在下面的代码片段中,指针地址和值被引用为 type size_t。然而,正如标题所说,最后的减法对我来说没有意义。它的作用就像是减去乘以 8 的数字,而不是int array.
#include <stdio.h>
#include <stdint.h>
int main()
{
int i[6] = {2, 0, 1, 0, 20, 24};
void *ptr = &i[2];
printf("%zu\n", ((size_t*)ptr));
printf("%zu\n", *((size_t*)ptr));
printf("%zu\n", ((size_t*)ptr) - *((size_t*)ptr));
}
First thing to note is that you're accessing a signed integer variable through a pointer to an unsigned integer variable. Also note that sizeof(size_t) may not necessarily equal sizeof(int)!
The line:
printf("%zu\n", ((size_t*)ptr) - *((size_t*)ptr));
Effectively Does AddressOf(i[2]) - i[2], which is AddressOf(i[2]) - 1.
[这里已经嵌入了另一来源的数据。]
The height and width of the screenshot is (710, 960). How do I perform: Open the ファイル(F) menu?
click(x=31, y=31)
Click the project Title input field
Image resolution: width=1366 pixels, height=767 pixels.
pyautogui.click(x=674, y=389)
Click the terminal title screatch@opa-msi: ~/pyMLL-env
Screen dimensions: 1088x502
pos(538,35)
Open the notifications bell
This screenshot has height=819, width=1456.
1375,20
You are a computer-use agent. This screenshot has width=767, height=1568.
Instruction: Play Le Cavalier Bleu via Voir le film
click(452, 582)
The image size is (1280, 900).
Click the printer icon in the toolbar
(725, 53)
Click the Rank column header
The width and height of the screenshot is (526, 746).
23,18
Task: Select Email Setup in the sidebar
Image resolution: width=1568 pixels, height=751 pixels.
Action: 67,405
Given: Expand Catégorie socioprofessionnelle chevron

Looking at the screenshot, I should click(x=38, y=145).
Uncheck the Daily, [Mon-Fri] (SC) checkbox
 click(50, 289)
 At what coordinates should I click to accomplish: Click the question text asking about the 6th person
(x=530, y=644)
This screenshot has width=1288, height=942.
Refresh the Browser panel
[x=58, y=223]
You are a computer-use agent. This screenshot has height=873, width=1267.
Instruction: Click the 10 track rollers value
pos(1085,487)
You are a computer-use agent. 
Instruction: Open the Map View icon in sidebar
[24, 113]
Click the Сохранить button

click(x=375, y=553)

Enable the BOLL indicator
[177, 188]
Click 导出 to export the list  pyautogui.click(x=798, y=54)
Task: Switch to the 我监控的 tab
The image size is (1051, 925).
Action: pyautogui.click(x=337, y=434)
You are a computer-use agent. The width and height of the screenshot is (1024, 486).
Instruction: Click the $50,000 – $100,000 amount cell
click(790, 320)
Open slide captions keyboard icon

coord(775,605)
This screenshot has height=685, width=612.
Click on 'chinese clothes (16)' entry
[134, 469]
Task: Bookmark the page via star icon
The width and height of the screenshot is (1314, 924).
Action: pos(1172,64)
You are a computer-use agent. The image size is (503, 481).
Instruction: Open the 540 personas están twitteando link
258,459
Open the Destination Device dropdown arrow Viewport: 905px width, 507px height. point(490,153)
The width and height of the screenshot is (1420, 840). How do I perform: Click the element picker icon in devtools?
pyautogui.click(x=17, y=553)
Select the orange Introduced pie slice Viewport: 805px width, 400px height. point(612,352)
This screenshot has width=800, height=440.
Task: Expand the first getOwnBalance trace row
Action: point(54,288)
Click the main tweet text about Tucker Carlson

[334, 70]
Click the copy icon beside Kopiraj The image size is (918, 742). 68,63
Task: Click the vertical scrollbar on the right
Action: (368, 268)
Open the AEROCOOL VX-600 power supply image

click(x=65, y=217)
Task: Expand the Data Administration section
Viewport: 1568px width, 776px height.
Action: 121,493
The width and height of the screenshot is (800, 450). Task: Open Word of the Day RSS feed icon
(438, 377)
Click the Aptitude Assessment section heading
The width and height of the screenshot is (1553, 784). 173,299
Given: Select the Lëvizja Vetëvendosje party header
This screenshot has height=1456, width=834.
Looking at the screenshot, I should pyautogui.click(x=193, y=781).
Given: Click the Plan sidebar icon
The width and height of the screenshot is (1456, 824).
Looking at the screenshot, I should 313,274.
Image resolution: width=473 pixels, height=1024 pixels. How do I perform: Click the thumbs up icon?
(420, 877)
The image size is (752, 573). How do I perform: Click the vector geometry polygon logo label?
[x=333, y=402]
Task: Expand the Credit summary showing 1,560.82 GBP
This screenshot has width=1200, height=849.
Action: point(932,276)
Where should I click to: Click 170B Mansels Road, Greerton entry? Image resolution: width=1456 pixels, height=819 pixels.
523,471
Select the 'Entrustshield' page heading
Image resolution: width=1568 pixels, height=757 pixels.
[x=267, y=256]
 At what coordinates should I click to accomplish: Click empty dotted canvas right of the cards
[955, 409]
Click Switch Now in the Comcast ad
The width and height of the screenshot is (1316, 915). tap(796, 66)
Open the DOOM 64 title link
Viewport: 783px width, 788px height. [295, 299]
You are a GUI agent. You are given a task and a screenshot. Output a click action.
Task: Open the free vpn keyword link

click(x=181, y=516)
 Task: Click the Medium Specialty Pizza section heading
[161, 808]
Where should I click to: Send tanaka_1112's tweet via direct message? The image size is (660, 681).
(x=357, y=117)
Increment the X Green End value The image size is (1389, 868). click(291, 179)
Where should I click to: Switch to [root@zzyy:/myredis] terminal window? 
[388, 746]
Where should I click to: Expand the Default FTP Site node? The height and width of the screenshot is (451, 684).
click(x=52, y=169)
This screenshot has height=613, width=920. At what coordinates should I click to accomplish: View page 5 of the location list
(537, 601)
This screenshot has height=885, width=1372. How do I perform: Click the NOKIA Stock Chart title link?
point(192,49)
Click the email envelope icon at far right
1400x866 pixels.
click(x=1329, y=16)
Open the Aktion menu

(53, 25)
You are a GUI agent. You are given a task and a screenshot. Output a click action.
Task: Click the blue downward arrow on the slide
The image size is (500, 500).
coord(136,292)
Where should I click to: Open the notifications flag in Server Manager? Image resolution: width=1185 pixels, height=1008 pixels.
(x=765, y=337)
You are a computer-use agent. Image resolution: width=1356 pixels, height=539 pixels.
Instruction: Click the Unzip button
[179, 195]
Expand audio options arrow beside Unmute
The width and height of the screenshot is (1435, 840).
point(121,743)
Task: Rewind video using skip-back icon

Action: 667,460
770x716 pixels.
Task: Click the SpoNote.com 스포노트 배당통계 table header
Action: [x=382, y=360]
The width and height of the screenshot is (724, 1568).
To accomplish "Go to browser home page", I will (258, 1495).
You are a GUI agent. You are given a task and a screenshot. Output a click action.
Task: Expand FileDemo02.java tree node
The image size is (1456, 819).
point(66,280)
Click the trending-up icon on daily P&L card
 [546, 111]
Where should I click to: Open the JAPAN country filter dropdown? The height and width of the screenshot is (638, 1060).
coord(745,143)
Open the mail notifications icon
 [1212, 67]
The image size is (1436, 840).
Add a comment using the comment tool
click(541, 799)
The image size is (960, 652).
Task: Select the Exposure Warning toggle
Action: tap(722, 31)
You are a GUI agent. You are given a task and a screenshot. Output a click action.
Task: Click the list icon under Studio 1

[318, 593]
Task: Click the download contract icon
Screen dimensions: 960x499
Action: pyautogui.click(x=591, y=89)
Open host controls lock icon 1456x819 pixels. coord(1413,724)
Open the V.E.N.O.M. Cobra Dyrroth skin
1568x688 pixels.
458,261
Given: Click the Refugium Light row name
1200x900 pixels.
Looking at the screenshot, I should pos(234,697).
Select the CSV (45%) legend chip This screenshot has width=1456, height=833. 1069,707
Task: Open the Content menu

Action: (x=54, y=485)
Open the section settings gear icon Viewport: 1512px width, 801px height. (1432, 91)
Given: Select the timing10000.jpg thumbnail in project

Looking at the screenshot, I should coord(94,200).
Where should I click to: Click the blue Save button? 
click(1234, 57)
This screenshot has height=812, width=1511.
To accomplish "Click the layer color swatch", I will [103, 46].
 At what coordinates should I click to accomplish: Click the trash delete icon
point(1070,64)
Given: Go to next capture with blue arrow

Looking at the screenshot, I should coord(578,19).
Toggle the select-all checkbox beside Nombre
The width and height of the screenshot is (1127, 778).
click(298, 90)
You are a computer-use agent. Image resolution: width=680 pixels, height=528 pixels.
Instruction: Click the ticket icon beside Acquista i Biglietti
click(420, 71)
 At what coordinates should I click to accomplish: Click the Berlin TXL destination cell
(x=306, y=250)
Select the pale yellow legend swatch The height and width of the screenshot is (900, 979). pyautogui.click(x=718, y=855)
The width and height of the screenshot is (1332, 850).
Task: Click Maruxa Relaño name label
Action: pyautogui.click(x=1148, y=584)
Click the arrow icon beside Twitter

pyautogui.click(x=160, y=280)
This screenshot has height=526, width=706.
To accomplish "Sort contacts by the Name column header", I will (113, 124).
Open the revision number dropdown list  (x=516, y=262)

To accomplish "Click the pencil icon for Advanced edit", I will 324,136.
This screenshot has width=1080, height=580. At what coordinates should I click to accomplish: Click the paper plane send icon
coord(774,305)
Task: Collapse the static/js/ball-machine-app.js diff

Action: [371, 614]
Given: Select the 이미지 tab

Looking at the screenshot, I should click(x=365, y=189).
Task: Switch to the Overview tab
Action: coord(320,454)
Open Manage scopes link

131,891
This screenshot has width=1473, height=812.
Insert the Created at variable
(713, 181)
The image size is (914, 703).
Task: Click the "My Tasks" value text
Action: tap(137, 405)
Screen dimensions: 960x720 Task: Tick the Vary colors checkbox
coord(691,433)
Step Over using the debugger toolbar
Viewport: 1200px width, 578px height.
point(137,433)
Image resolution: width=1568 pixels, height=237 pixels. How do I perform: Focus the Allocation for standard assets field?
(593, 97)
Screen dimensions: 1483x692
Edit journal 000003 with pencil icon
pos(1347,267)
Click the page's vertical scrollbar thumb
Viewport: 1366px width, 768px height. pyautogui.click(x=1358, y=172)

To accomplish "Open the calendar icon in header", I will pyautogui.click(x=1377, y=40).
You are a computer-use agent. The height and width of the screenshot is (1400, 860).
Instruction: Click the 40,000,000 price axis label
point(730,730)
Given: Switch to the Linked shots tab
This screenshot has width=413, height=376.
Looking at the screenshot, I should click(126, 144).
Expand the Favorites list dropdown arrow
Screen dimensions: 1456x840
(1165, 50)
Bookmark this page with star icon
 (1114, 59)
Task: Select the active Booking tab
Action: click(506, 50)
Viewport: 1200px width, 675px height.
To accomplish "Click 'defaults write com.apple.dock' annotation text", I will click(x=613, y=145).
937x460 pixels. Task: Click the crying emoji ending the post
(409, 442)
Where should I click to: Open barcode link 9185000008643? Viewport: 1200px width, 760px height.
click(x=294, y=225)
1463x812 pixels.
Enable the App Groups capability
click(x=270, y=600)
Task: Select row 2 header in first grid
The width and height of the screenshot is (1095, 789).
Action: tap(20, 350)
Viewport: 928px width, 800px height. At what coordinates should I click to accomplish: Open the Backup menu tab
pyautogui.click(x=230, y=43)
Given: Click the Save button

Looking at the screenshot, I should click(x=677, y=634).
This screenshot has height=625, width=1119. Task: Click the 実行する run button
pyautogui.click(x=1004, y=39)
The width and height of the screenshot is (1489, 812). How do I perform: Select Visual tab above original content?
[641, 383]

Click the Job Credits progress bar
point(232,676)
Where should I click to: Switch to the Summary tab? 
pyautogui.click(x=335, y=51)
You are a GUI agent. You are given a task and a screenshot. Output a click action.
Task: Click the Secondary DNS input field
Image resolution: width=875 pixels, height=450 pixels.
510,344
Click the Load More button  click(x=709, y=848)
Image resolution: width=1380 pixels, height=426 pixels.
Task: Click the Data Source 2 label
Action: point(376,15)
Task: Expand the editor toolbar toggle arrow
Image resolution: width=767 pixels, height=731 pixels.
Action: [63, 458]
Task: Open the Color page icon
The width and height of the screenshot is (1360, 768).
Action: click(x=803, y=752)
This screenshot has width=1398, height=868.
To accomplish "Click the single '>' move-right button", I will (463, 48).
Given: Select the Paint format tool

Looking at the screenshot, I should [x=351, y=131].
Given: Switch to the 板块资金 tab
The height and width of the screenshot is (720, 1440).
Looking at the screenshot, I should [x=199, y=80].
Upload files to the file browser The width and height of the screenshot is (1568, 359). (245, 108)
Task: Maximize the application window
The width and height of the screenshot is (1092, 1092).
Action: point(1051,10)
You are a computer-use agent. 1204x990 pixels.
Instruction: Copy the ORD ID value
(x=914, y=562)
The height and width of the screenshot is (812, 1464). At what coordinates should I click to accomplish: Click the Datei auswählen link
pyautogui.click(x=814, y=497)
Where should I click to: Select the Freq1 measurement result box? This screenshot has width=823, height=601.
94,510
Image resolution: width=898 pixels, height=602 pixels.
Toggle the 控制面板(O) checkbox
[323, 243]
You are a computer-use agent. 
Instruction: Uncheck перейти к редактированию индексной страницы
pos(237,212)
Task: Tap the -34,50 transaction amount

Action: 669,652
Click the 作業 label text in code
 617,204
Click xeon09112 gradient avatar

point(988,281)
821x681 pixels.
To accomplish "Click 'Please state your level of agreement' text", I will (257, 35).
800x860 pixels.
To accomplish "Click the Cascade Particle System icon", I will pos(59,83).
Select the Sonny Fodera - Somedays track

In C pointer arithmetic the address is decremented not by 1, but by 1 * sizeof(data type), which is whatever sizeof(size_t) is on your machine. If you're on a 64-bit machine this could be 8 bytes. This the address you get will be -8 and not, as I think you're expecting, -1...
EDIT: The %z could probably be %p for pointer addresses. The casts to size_t * are not needed and could be dangerous as discussed above...
您正在i[2] == 1从size_t指针中减去,因此实际差异为sizeof(size_t) == 8.